THE TASK: All of the entries below, duplicated exactly, make up the answer.

SUPPLIED INFORMATION Start Marker

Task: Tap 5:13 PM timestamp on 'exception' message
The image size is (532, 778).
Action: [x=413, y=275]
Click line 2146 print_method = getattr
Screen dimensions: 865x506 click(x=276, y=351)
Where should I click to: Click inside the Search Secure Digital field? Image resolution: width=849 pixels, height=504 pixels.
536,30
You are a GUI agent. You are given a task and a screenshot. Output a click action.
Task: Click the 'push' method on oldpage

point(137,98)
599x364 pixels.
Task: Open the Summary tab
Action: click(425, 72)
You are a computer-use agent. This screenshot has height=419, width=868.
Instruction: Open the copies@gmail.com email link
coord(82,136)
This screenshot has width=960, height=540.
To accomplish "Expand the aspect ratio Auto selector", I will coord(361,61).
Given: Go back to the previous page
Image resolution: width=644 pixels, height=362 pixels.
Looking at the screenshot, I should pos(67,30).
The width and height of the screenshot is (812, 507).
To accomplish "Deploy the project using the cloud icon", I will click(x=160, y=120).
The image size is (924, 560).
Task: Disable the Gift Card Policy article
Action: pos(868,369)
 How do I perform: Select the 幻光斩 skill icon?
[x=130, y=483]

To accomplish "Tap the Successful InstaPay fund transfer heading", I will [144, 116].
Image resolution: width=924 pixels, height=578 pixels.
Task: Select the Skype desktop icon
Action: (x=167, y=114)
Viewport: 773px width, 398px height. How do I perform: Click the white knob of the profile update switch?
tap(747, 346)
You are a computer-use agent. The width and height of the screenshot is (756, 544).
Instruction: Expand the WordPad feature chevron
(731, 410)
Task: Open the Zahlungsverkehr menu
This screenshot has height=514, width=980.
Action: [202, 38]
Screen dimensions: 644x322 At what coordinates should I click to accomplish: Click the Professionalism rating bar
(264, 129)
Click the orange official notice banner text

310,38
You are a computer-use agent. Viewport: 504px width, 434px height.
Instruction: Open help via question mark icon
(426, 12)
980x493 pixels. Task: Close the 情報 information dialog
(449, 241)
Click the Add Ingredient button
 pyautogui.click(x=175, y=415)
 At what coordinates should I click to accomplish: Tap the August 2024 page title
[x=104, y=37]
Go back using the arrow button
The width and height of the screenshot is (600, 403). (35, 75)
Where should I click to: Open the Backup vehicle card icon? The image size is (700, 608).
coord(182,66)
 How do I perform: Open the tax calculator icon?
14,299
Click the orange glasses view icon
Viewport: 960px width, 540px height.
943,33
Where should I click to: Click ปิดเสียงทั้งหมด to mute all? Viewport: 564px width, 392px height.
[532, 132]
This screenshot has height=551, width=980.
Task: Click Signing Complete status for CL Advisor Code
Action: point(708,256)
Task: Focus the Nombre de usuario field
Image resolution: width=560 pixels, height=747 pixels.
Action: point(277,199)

SUPPLIED INFORMATION End Marker

THE ANSWER:
Task: Tap 5:13 PM timestamp on 'exception' message
The image size is (532, 778).
Action: [x=413, y=275]
Click line 2146 print_method = getattr
Screen dimensions: 865x506 click(x=276, y=351)
Where should I click to: Click inside the Search Secure Digital field? Image resolution: width=849 pixels, height=504 pixels.
536,30
You are a GUI agent. You are given a task and a screenshot. Output a click action.
Task: Click the 'push' method on oldpage

point(137,98)
599x364 pixels.
Task: Open the Summary tab
Action: click(425, 72)
You are a computer-use agent. This screenshot has height=419, width=868.
Instruction: Open the copies@gmail.com email link
coord(82,136)
This screenshot has width=960, height=540.
To accomplish "Expand the aspect ratio Auto selector", I will coord(361,61).
Given: Go back to the previous page
Image resolution: width=644 pixels, height=362 pixels.
Looking at the screenshot, I should pos(67,30).
The width and height of the screenshot is (812, 507).
To accomplish "Deploy the project using the cloud icon", I will click(x=160, y=120).
The image size is (924, 560).
Task: Disable the Gift Card Policy article
Action: pos(868,369)
 How do I perform: Select the 幻光斩 skill icon?
[x=130, y=483]

To accomplish "Tap the Successful InstaPay fund transfer heading", I will [144, 116].
Image resolution: width=924 pixels, height=578 pixels.
Task: Select the Skype desktop icon
Action: (x=167, y=114)
Viewport: 773px width, 398px height. How do I perform: Click the white knob of the profile update switch?
tap(747, 346)
You are a computer-use agent. The width and height of the screenshot is (756, 544).
Instruction: Expand the WordPad feature chevron
(731, 410)
Task: Open the Zahlungsverkehr menu
This screenshot has height=514, width=980.
Action: [202, 38]
Screen dimensions: 644x322 At what coordinates should I click to accomplish: Click the Professionalism rating bar
(264, 129)
Click the orange official notice banner text

310,38
You are a computer-use agent. Viewport: 504px width, 434px height.
Instruction: Open help via question mark icon
(426, 12)
980x493 pixels. Task: Close the 情報 information dialog
(449, 241)
Click the Add Ingredient button
 pyautogui.click(x=175, y=415)
 At what coordinates should I click to accomplish: Tap the August 2024 page title
[x=104, y=37]
Go back using the arrow button
The width and height of the screenshot is (600, 403). (35, 75)
Where should I click to: Open the Backup vehicle card icon? The image size is (700, 608).
coord(182,66)
 How do I perform: Open the tax calculator icon?
14,299
Click the orange glasses view icon
Viewport: 960px width, 540px height.
943,33
Where should I click to: Click ปิดเสียงทั้งหมด to mute all? Viewport: 564px width, 392px height.
[532, 132]
This screenshot has height=551, width=980.
Task: Click Signing Complete status for CL Advisor Code
Action: point(708,256)
Task: Focus the Nombre de usuario field
Image resolution: width=560 pixels, height=747 pixels.
Action: point(277,199)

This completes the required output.